SafePO’s classic RL algorithms are integrated with the Safe RL pipeline, though they make no use of the constraint. You can customize the Safe RL algorithms based on the classic RL algorithms.

Briefly, the PPO in SafePO has the following characteristics, which are also suitable for other customization of safe RL algorithms.

VectorizedOnPolicyBuffer: A vectorized buffer supporting cost advantage estimation.
ActorVCritic: A actor-critic network supporting cost value estimation.
Lagrange: A lagrangian multiplier for constraint violation control.

Beyond the above characteristics, the PPO in SafePO also provides a training pipeline for data collection and training. You can customize new algorithms based on it.

Next we will provide a detailed example to show how to customize the PPO algorithm to PPO-Lag algorithm.

Example: PPO-Lag#

The Lagrangian multiplier is a useful tool to control the constraint violation in the Safe RL algorithms. Classic RL algorithms combined with the Lagrangian multiplier are trustworthy baselines for Safe RL algorithms.

Note

SafePO provide naive lagrangian multiplier and pid-based lagrangian multiplier. The former suffer from oscillation and the latter is more stable.

Here we provide an example of using the Lagrangian multiplier in the PPO algorithm.
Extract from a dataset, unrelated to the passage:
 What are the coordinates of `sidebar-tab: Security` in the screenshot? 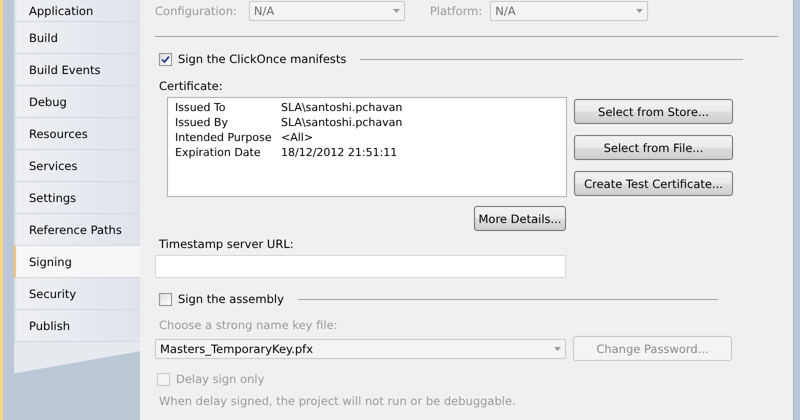 It's located at (77, 294).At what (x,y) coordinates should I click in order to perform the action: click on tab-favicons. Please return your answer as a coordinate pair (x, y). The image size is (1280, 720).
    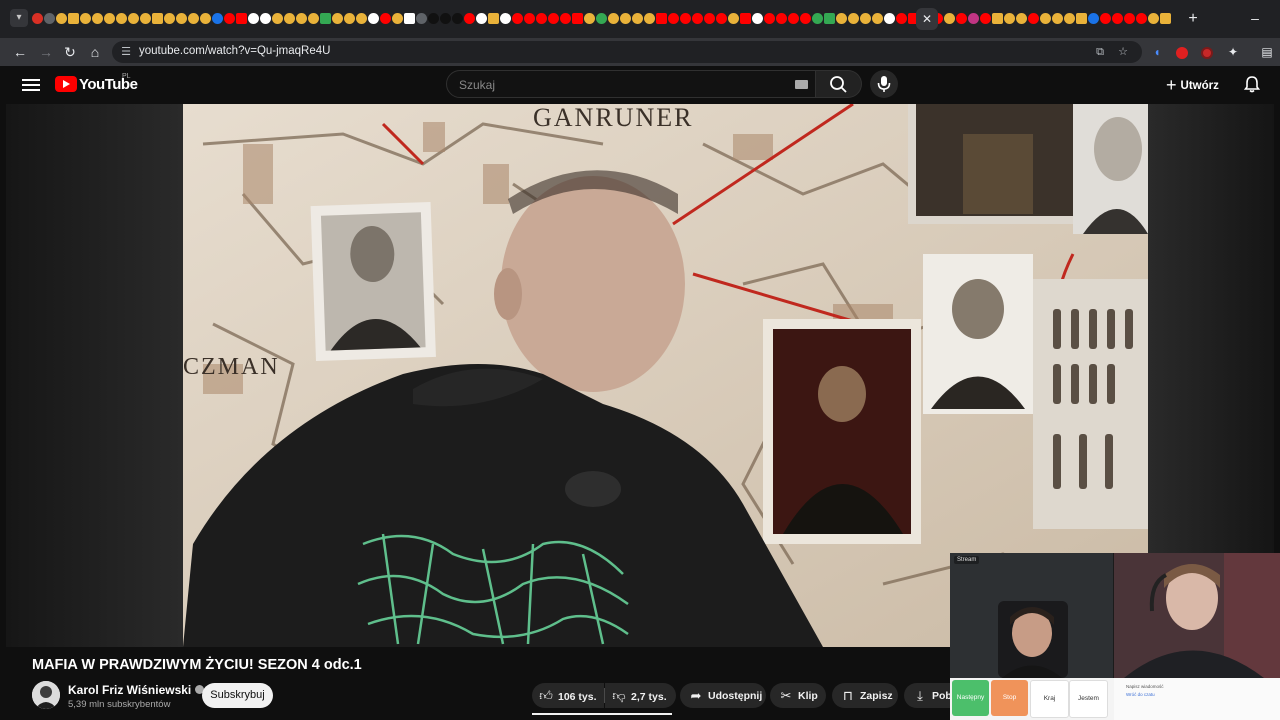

First, import the Lagrange class.

from safepo.common.lagrange import Lagrange

Second, initialize the Lagrange class.

lagrange = Lagrange(
    cost_limit=args.cost_limit,
    lagrangian_multiplier_init=args.lagrangian_multiplier_init,
    lagrangian_multiplier_lr=args.lagrangian_multiplier_lr,
)

Third, update the Lagrange class.

ep_costs = logger.get_stats("Metrics/EpCost")
lagrange.update_lagrange_multiplier(ep_costs)

Finally, use the lagrangian multiplier to update the policy network.

advantage = data["adv_r"] - lagrange.lagrangian_multiplier * data["adv_c"]
advantage /= (lagrange.lagrangian_multiplier + 1)

Note

Only within 10 lines of code, you can use the Lagrangian multiplier in the PPO algorithm. The framework of PPO is also suitable for other customization of safe RL algorithms.